われわれ男声五人組がトアロード市民コンサートで演奏した模様が、ほんの2カットであるが昨21日夕7時前のNHK神戸で放映された。写真は最初のカットである。
人前で歌った回数はまだ五指に満たないが、なかなか心地よい。拍手を頂けるのが嬉しくて、時間があれば、拍手してくださる方一人一人に目線を合わせ、頭を下げたい思いである。この醍醐味を一度味わうともう抜け出せそうもない。
「感動した」「うまかったよ」「楽しかった」「ようやる」「トチリも愛きょう」「オジイサン、やるね」「続けてくださいね」「シニアのアイドル、頑張れ」・・・・、等々、いろんなメッセージが込められているだろうが、とにかく拍手にはモルフィン効果がある。そして向上への意欲が刺激される。
そこで連想が働いた。
現役時代、いわゆる『講演』などで聴衆から拍手をいただくのは、儀礼的なものもあってごく当たり前なのである。しかし教室における日常の『講義』で聞き手である学生諸君から拍手をしてもらったことは残念ながら一度もなかった。

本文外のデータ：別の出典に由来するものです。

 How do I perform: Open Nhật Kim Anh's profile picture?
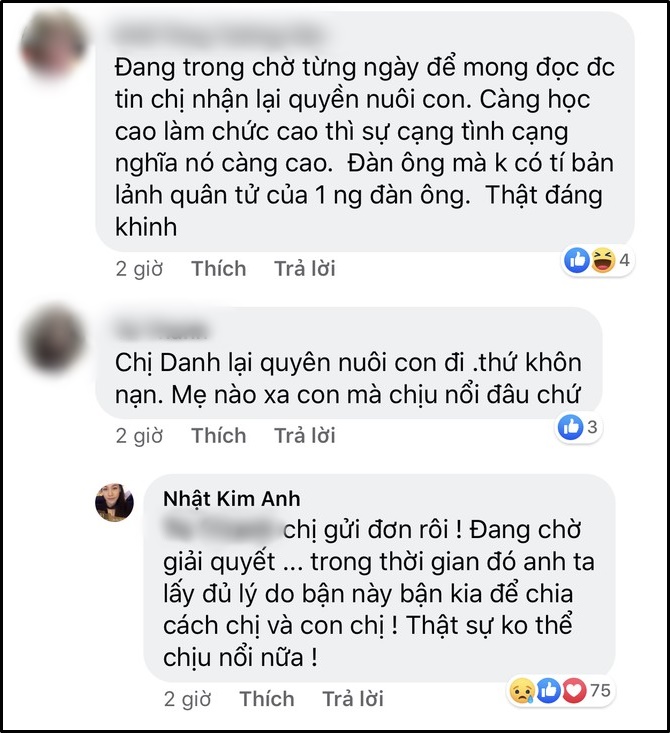point(115,503)
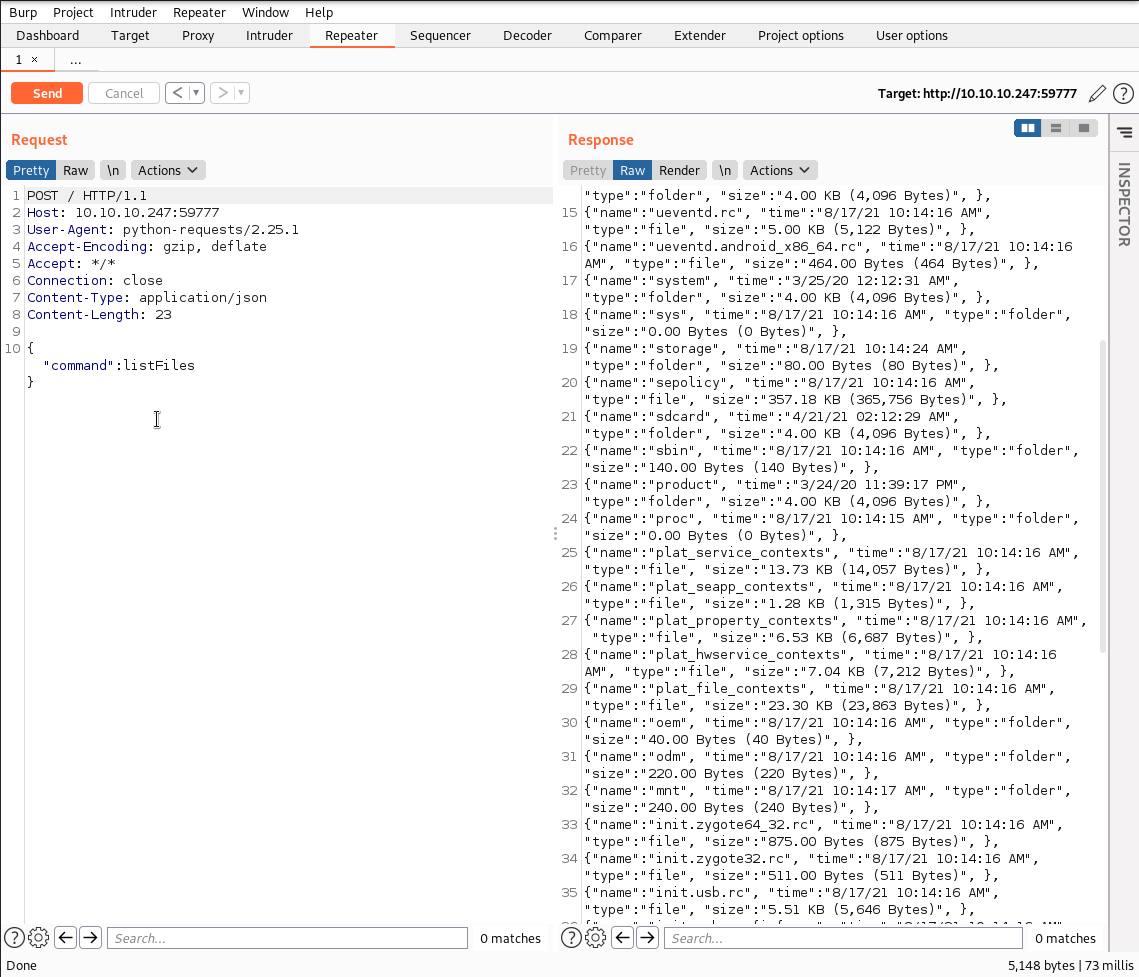Expand the Request Actions dropdown
This screenshot has height=977, width=1139.
point(168,170)
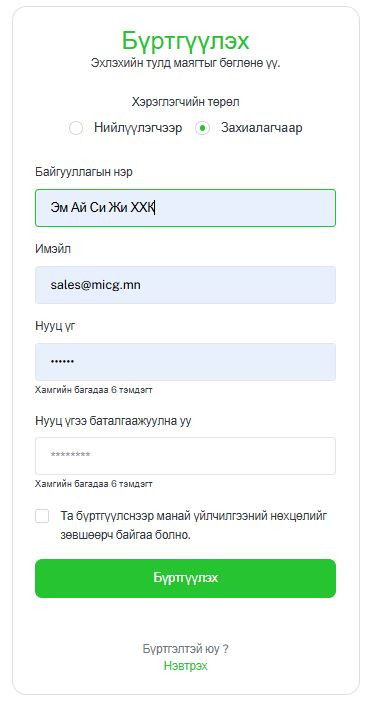Click the Байгууллагын нэр field label
This screenshot has width=370, height=704.
pyautogui.click(x=84, y=172)
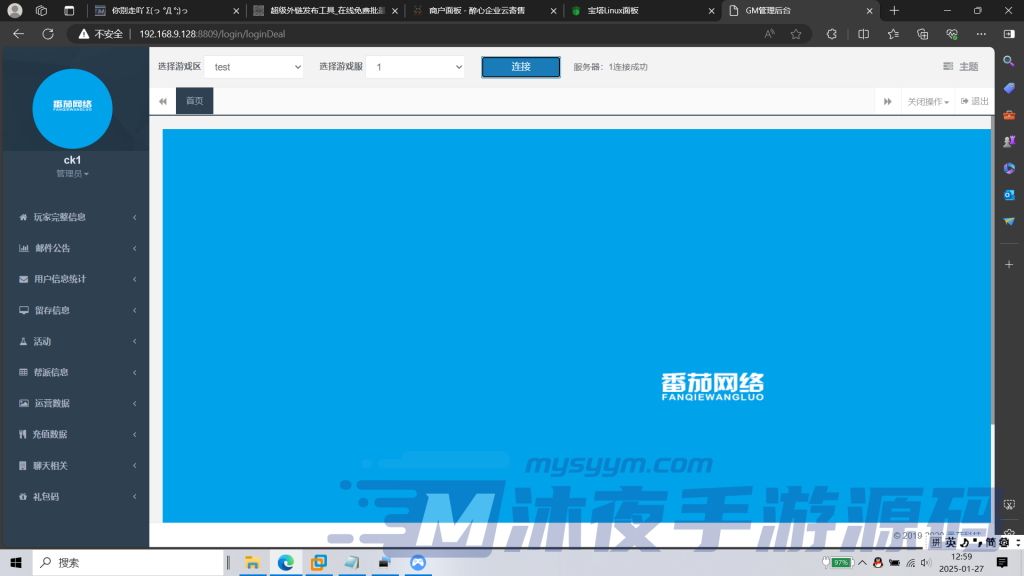This screenshot has height=576, width=1024.
Task: Click the 充值数据 recharge data icon
Action: point(23,434)
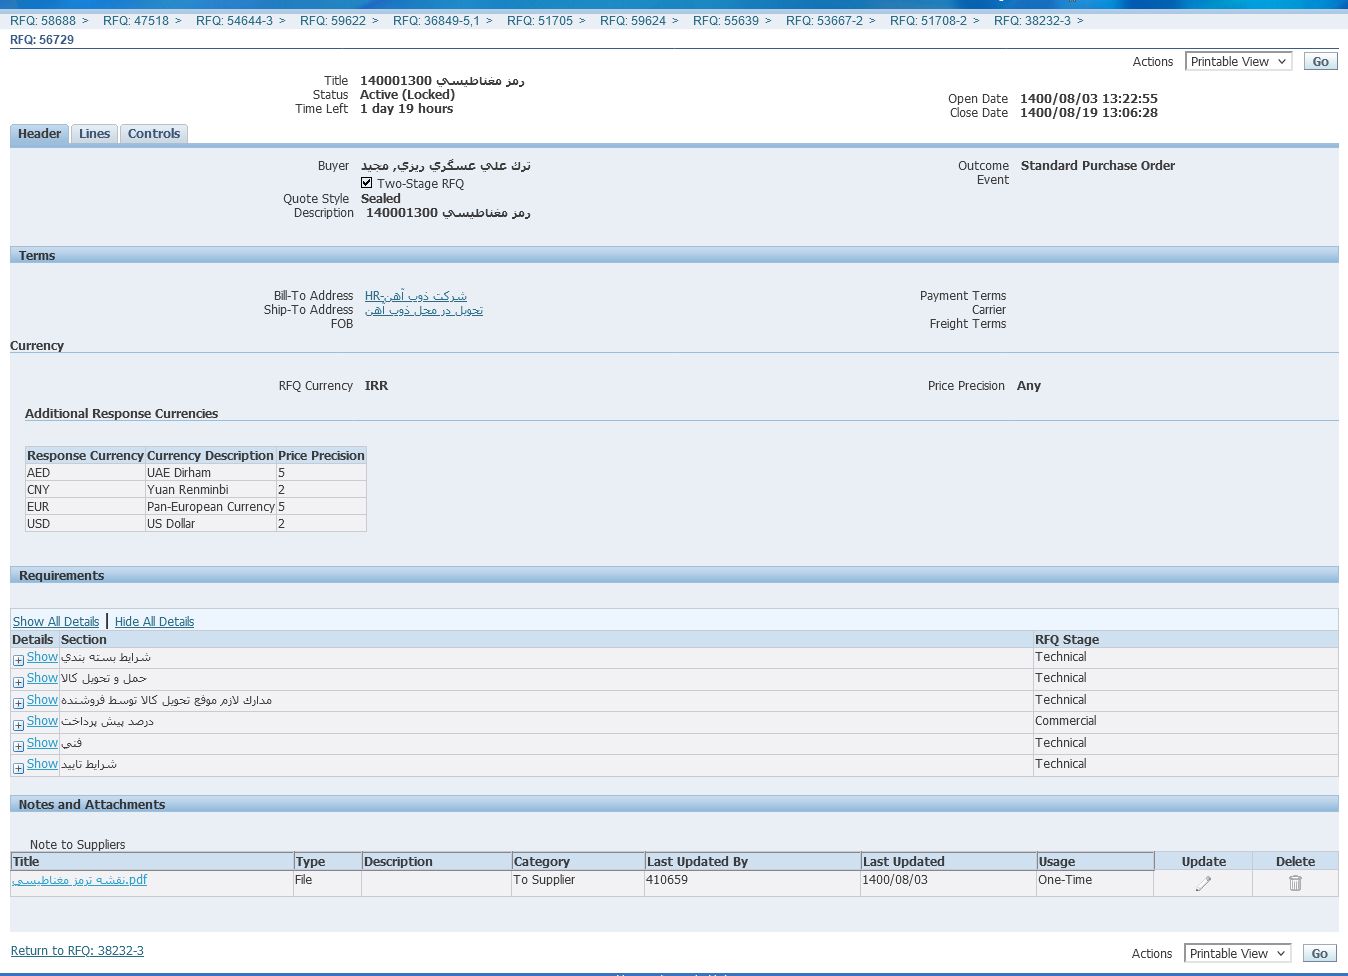The image size is (1348, 976).
Task: Open the bottom Actions Printable View dropdown
Action: [x=1237, y=954]
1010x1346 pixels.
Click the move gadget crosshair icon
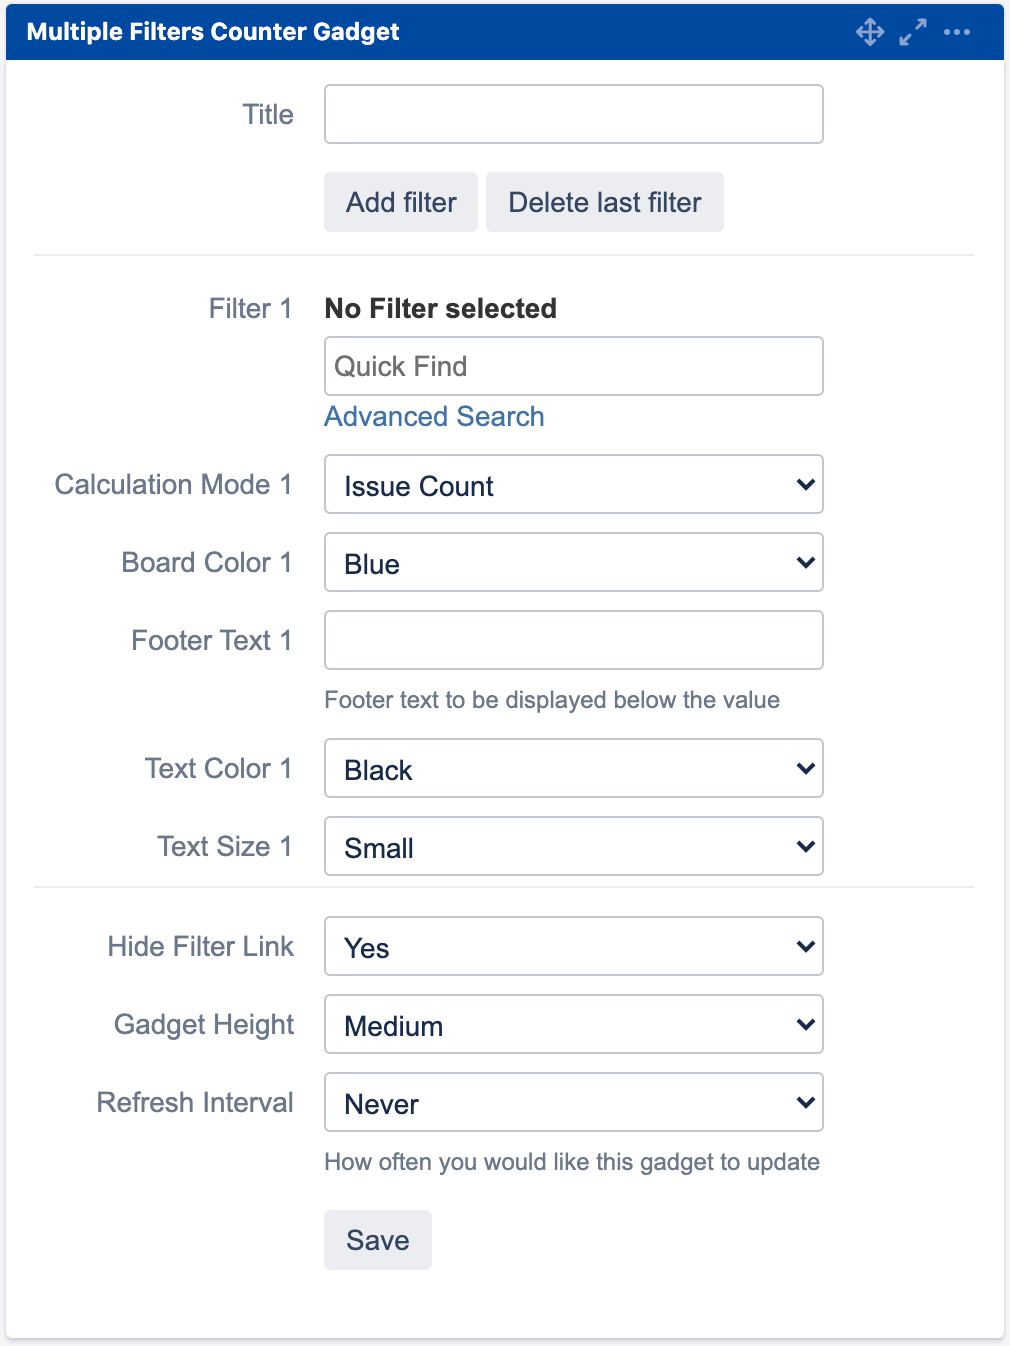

私は『講義』の準備にはけっこう手間暇をかけた。それなりに『話術』にも気を配った。居眠り学生を目覚めさす努力も等閑にはしなかった。思いがけないところで学生の笑声をさそう儲けものも時にはあったが、おおむね反応の乏しいのが常であった。
「面白かった」「よく分かった」「熱意が伝わった」「次の時間が楽しみ」、要するに何か得るところがあれば『講義』の終わりに学生諸君が教師に拍手を送ったらどうだろう。教師もにこやかに会釈を返しては、自分の努力が報われたことを励みとし『講義』により一層力を注ぐ決意を固めることであろう。もちろん「授業料返せ!」と叫びたくなる『講義』には床をドンドン踏みならせばよい。
こんなたわいもないことをふと思った。